Problem to work on -
Show every row below that contains the string "Action", where case counts.

Data entries -
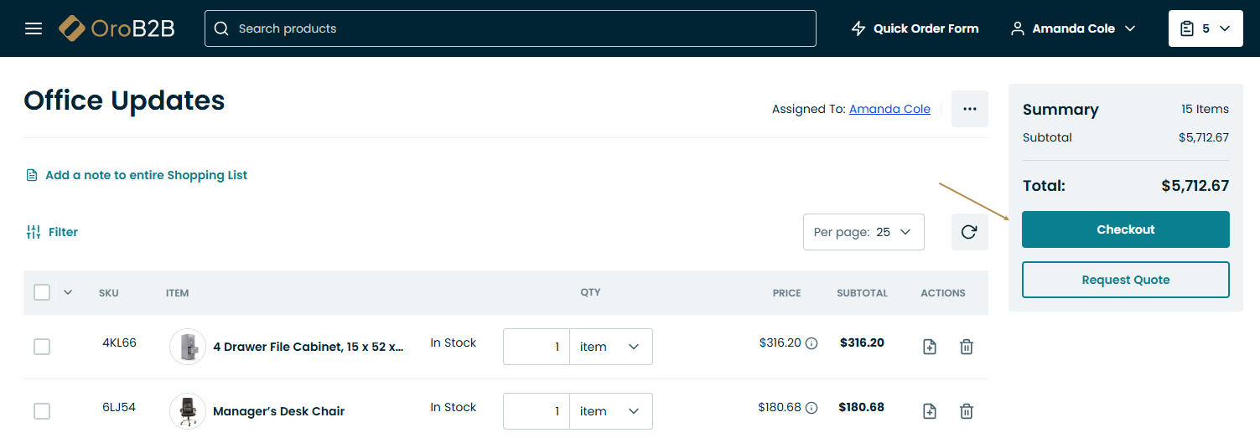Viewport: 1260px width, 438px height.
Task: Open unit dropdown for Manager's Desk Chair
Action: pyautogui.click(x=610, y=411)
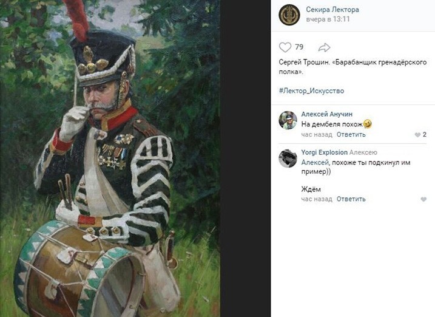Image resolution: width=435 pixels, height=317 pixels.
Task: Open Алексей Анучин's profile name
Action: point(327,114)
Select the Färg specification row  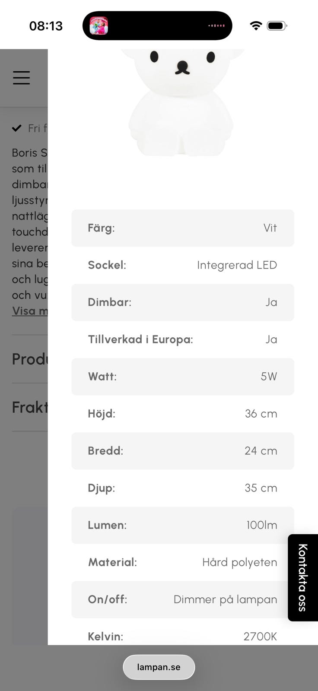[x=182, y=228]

Response below -
Action: pyautogui.click(x=610, y=411)
Action: point(327,114)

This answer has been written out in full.